- _THE PROBLEM_
Copy the records below character for character.

Collected data:
Content starts

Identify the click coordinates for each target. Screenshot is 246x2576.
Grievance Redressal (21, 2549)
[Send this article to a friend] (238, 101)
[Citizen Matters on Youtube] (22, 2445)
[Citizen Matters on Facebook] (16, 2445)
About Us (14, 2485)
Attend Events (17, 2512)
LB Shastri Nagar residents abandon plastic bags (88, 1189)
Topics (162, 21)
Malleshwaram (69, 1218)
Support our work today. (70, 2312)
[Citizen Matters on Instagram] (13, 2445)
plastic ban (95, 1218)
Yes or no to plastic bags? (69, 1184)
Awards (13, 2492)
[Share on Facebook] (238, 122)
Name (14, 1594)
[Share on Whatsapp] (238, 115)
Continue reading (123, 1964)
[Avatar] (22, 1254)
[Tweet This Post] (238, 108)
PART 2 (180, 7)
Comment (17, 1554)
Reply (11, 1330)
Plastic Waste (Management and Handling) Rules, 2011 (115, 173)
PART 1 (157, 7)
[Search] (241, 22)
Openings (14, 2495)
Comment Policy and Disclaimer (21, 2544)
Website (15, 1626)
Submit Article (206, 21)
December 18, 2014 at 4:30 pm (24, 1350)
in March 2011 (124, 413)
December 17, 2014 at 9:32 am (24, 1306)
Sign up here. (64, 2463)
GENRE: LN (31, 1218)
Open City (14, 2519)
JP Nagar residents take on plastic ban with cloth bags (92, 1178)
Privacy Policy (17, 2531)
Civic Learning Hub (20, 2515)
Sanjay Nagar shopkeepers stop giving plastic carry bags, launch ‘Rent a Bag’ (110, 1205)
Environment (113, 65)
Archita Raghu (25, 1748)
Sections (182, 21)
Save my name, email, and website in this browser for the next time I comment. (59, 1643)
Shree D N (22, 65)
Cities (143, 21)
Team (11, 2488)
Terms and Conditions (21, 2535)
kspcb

Content ends

- _FINISHED EXERCISE_
Identify the click coordinates for each target. Screenshot is 246x2576.
Grievance Redressal (21, 2549)
[Send this article to a friend] (238, 101)
[Citizen Matters on Youtube] (22, 2445)
[Citizen Matters on Facebook] (16, 2445)
About Us (14, 2485)
Attend Events (17, 2512)
LB Shastri Nagar residents abandon plastic bags (88, 1189)
Topics (162, 21)
Malleshwaram (69, 1218)
Support our work today. (70, 2312)
[Citizen Matters on Instagram] (13, 2445)
plastic ban (95, 1218)
Yes or no to plastic bags? (69, 1184)
Awards (13, 2492)
[Share on Facebook] (238, 122)
Name (14, 1594)
[Share on Whatsapp] (238, 115)
Continue reading (123, 1964)
[Avatar] (22, 1254)
[Tweet This Post] (238, 108)
PART 2 (180, 7)
Comment (17, 1554)
Reply (11, 1330)
Plastic Waste (Management and Handling) Rules, 2011 (115, 173)
PART 1 (157, 7)
[Search] (241, 22)
Openings (14, 2495)
Comment Policy and Disclaimer (21, 2544)
Website (15, 1626)
Submit Article (206, 21)
December 18, 2014 at 4:30 pm (24, 1350)
in March 2011 (124, 413)
December 17, 2014 at 9:32 am (24, 1306)
Sign up here. (64, 2463)
GENRE: LN (31, 1218)
Open City (14, 2519)
JP Nagar residents take on plastic ban with cloth bags (92, 1178)
Privacy Policy (17, 2531)
Civic Learning Hub (20, 2515)
Sanjay Nagar shopkeepers stop giving plastic carry bags, launch ‘Rent a Bag’ (110, 1205)
Environment (113, 65)
Archita Raghu (25, 1748)
Sections (182, 21)
Save my name, email, and website in this browser for the next time I comment. (59, 1643)
Shree D N (22, 65)
Cities (143, 21)
Team (11, 2488)
Terms and Conditions (21, 2535)
kspcb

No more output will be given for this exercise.